▶ **How to complete this task**
Reproduce word for word the part of the article about a Catholic charity's AIDS care that begins with "By Yi YangDecember" and ends after "staff are nuns.".

▶ **Reading text**
<<<<
Catholic Charity Cares for AIDS Patients

Jinde Charities cared for children with AIDS in 2017.
1/2Jinde Charities cared for children with AIDS in 2017.
Jinde Charities cared for children with AIDS in 2017.
2/2Jinde Charities cared for children with AIDS in 2017.
By Yi YangDecember 9th, 2017

Jinde Charities, the first Catholic NGO in China founded in 1997, started its AIDS care program in Shashe, the southern part of Hebei Province, in 2006. It serves over 100 people living with AIDS from 45 families. Most of the staff are nuns.

Apart from chatting and paying home visits, the staff organizes traveling trips and physical examinations for AIDS patients. The nuns don't discriminate against AIDS patients despite it being hard for their family members not to discriminate against them.

Sister He, who has learned community medicine, began to visit the families affected by AIDS in 2008. She stated that besides financial assistance, people with AIDS need mental care and that has been the focus of the program in recent years. The special group needs to feel accepted.

She shared that patients experienced great changes when they accepted their physical situations and lived out their lives.

Mrs. Xu got infected by HIV through a blood transfusion in 1995. Unfortunately, the virus was transmitted from the HIV-positive mother to her son and daughter during pregnancy. However, they didn't know it until her son was diagnosed with AIDS in a medical check-up after breaking his arm. What was worse, her husband was also affected by sexual contact.

For a long time, they couldn't accept it. Xu was afraid to bring her children to a hospital; once seeing a visitor at her home, she was so scared that she immediately wore a hat and a face mask to wrap herself up.
>>>>
▶ **Listed records**
<<<<
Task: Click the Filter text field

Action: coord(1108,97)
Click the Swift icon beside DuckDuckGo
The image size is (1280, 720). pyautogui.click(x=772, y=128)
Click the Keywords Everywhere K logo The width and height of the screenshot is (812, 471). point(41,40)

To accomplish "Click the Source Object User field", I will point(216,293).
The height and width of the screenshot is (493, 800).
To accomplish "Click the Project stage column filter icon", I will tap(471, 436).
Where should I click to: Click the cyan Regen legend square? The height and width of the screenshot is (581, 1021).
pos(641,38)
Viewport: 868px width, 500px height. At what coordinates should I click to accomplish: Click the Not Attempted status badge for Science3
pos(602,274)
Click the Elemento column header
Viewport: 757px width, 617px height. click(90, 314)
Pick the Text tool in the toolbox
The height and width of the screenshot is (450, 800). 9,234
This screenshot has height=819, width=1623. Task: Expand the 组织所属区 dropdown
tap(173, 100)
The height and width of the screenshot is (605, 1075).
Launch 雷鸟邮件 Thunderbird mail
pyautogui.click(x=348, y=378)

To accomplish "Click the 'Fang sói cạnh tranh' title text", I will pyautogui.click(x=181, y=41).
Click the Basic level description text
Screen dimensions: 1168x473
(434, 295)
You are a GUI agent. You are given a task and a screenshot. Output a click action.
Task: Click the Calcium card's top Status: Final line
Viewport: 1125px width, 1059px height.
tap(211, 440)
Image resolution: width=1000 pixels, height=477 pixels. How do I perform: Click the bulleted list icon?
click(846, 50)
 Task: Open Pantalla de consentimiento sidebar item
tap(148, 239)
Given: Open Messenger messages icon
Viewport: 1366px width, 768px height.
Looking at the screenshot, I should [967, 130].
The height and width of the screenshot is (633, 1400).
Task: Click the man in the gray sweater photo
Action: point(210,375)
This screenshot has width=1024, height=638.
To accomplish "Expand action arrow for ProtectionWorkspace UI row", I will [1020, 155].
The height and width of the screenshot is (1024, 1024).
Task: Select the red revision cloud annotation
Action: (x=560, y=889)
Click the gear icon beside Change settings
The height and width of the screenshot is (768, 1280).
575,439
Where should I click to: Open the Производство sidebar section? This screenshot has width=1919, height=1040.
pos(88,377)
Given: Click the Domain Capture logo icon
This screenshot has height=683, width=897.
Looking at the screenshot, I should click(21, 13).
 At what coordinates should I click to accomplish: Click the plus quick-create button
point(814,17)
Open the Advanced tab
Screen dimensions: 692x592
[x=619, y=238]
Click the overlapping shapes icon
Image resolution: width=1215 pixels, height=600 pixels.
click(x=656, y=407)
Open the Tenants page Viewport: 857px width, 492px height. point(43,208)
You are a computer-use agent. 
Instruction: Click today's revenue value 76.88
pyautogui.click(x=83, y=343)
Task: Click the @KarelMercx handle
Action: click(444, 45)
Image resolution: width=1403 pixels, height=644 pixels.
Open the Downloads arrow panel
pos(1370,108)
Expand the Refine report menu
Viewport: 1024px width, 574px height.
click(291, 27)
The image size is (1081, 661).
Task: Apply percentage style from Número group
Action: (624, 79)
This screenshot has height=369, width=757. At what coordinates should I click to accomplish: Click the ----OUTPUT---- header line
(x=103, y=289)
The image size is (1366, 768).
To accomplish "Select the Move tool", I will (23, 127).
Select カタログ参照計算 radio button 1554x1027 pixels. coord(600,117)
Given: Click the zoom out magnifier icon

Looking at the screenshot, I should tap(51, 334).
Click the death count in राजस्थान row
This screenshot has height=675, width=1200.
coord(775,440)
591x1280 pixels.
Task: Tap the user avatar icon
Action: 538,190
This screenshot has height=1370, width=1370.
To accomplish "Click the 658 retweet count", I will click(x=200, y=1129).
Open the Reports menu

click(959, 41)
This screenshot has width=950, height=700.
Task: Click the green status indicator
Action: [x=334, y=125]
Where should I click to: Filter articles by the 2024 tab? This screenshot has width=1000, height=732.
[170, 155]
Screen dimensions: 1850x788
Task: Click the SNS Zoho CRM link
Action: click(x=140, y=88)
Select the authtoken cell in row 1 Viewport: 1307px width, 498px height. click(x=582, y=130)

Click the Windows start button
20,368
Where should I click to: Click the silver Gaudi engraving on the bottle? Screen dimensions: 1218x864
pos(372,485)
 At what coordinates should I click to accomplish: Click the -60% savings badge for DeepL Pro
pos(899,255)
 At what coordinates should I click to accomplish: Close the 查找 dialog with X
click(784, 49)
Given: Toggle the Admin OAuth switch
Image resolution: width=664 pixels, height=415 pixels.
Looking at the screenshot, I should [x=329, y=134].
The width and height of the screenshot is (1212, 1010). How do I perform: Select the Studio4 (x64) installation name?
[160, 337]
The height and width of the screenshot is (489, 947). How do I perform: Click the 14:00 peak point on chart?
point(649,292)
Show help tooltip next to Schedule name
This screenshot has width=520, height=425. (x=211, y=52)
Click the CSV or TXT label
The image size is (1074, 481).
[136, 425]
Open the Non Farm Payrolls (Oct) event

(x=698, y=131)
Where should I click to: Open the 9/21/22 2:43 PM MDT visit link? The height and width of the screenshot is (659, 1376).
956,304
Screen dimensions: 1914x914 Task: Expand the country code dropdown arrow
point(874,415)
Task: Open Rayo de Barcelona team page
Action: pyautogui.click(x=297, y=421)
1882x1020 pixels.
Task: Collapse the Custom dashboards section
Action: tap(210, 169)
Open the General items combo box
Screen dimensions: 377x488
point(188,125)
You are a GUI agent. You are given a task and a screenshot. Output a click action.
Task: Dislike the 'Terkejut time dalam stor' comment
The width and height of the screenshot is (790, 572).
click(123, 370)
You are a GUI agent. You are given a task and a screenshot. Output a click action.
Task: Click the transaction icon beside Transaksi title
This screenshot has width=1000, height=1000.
>>>>
▶ **Solution for this task**
By Yi YangDecember 9th, 2017

Jinde Charities, the first Catholic NGO in China founded in 1997, started its AIDS care program in Shashe, the southern part of Hebei Province, in 2006. It serves over 100 people living with AIDS from 45 families. Most of the staff are nuns.